Generative adversarial networks seem to be able to generate amazing stuff. I wanted to do a small project with GANs and in the process create something fancy for on the wall. Therefore I tried to train a GAN on a dataset of art paintings. This post I’ll explore if I’ll succeed in getting a full hd new Picasso on the wall. The pictures above give you a glimplse of some of the results from the model.
Generative Adversarial Networks
So what are those GANs actually? These networks are a different approach to monolithic neural networks. GANs are influenced by game theory. They consist of two networks, which compete with each other. One network, called the Discriminator, tries to identify the authenticity of an image. Another network, called the Generator, tries to fool the Discriminator by generating false images. The two networks are in an arms race and when this arms race is fruitful they will have learned to produce images that were not available to them in the dataset. The image below gives a visual explanation of what GANs are.

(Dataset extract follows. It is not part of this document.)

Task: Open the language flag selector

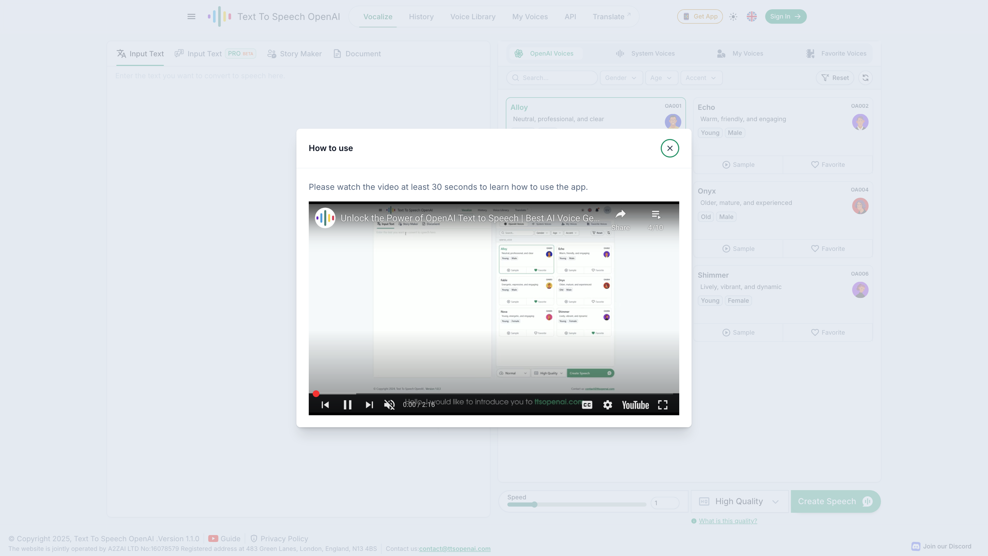Action: point(751,16)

You see that we feed the Generator random noise. We sample this random noise from a normal distribution. We hope that through the magic of backpropagation the Generator will become a network that is able to transform this normal distribution to the actual distribution of the dataset.

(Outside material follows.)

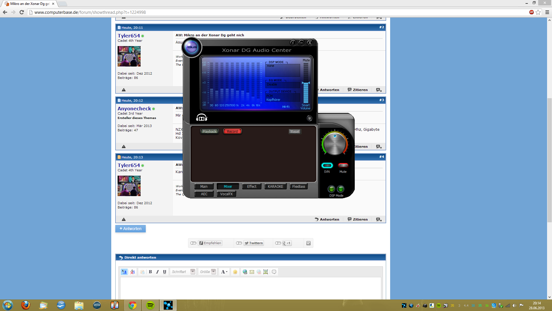Viewport: 552px width, 311px height.
Task: Open Spotify from the taskbar
Action: coord(150,305)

That is right, the actual distribution of the dataset. Unlike models used for classification that model $P(class | data)$, GANs are able to learn and maximize $P(data)$ However GANs are notorious for being hard to train and instead of learning the latent distribution of a dataset they often learn just a small section of the hidden distribution or end up oscillating between only a few images during training.
Art data
Kaggle has a dataset containing the works of various painters. Shown below is an excerpt of the set. For the final dataset I’ve downloaded train_1.zip - train_6.zip.
Model
For this project I’ve used an architecture call Deep Convolutional Generative Adversarial Networks (DCGANs). The model is trained in Pytorch. The code is is included in this post. For the model to work, first import some dependencies.
import numpy as np
import torch
import torch.nn as nn
import torch.utils.data
import torch.nn.functional as F
import os
from torchvision import datasets, transforms
from PIL import Image
Discriminator
In this network the Discriminator is very much like any other deep convolutional network. It takes images as input and uses several feature extraction layers and finaly a fully connected layer to produce an output. The feature extraction layer is comprised of:
- Convolutional layer with 4x4 filters, a stride of 2 and a padding of 1 (downscaling an image by a factor 2).
- Batch normalization layer.
- Leaky relu activation.
The Discriminator outputs a Sigmoid activation where a threshold of 0.5 dictates the image being real or false.
class Discriminator(nn.Module):
def __init__(self, alpha=0.2):
super(Discriminator, self).__init__()
kernel_size = 4
padding = 1
stride = 2
self.net = nn.Sequential(
nn.Conv2d(3, 128, kernel_size, stride, padding),
nn.LeakyReLU(alpha),
nn.Conv2d(128, 256, kernel_size, stride, padding),
nn.BatchNorm2d(256),
nn.LeakyReLU(alpha),
nn.Conv2d(256, 512, kernel_size, stride, padding),
nn.BatchNorm2d(512),
nn.LeakyReLU(alpha),
nn.Conv2d(512, 512, kernel_size, stride, padding),
nn.BatchNorm2d(512),
nn.LeakyReLU(alpha),
nn.Conv2d(512, 512, kernel_size, stride, padding),
nn.BatchNorm2d(512),
nn.LeakyReLU(alpha),
nn.Conv2d(512, 1024, kernel_size, stride, padding),
nn.BatchNorm2d(1024),
nn.LeakyReLU(alpha),
)
self.output = nn.Linear(4 * 4 * 1024, 1)
def forward(self, x):
x = self.net(x)
x = torch.reshape(x, (-1, 4 * 4 * 1024))
x = self.output(x)
if self.training:
return x
return F.sigmoid(x)
Generator
The Generator is almost symmetrical to the Discriminator. But instead of convolutional layers that reduce the dimensionality of the image is upscaled using a transposed convolution. This convolution looks like this:
The layers of the Generator are:
- Batch normalization layer
- Leaky relu activation
- Transposed convolutional layer with 4x4 filters, a stride of 2 and a padding of 1 (upscaling an image by a factor of 2)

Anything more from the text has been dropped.